Background
A major European telecommunications provider can trace its lineage back to the mid-1800s; it has grown to provide over 50% of mobile data in its home country, selling services under its name and various subsidiary brands. Citizens, enterprises, and the federal government rely on this provider for fixed-network and mobile communications, with a significant portion of its business dedicated to developing and maintaining the required infrastructure and accompanying IT platforms.

Challenges
The Telecom company undertook a unique and revolutionary project: to create a Smart City. The City would be interconnected to make it more efficient, ecological, and socially inclusive in a secure MPC environment between data producers and consumers. Multiple data producers needed to share proprietary data with a trusted third-party ML application that would provide insights to numerous data consumers and keep the shared data confidential. The Telecom provider needed to ensure data privacy from producer to producer, consumer to consumer, and producer to consumer to create a trusted relationship. Privacy for the data producers remained a chief concern because, in most cases, the producers expose raw code when generating it in real-time. Inherently, the lack of protection around data-in-use meant a break in the chain of trust between the data producers and the consumers.
Environment
AWS is the cloud of choice for the underpinnings of the Smart City. A proprietary machine learning (ML) application functioned as the focal point for all the data generated and consumed within the City. The Telecom provider leveraged the in-built AWS Key Management Service (KMS) to ensure seamless integration with the rest of the AWS cloud. The architecture is flexible by design and ready to scale as needed, yet the quintessential matter of guaranteeing privacy and maintaining confidentiality remains.

Solution
The Telecom provider learned that with Anjuna, Confidential Computing could address the project challenges using a single binary. Anjuna’s Confidential Computing software unlocked the ability to migrate the proprietary ML application into AWS Nitro Enclaves to protect data in real-time by default. Elegant in its simplicity, Anjuna achieved end-to-end data protection for the entire project without modifying the existing codebase. Anjuna ensured data protection in three states (in use, at rest, and in transit), ML applications processing the data are in confidential compute, and code is validated via attestation. Through attestation, data producers can validate that the ML application is legitimate and protected by Confidential Computing before providing their sensitive data.

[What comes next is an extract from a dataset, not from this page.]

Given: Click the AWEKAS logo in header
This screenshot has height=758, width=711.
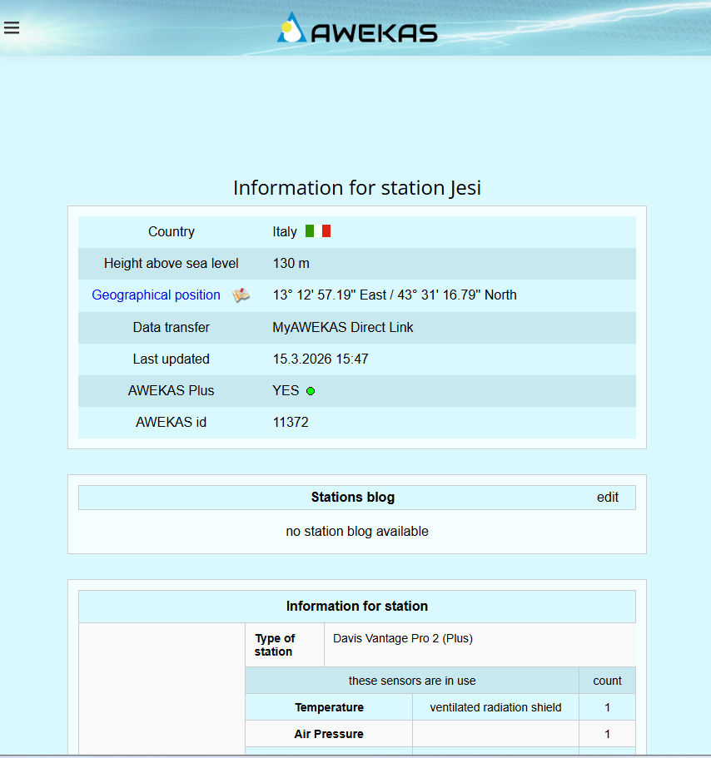Looking at the screenshot, I should (357, 30).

"In the data economy, nothing is more important than ensuring the confidentiality and integrity of the data and simultaneously making it available for our data consumers to analyze. Anjuna made that all possible without changing a single line of code."
- CSO, Major Telecom Provider
Results
Anjuna protected producer data and code from unauthorized viewers, making the process seamless while eliminating the development time required to gain the benefits of Nitro Enclaves on AWS. Now, the Telecom company has established a trusted relationship between the data producers and consumers. The data producers know that their privacy and integrity are guaranteed, and the data consumers are now free to process and analyze the data using their tool of choice.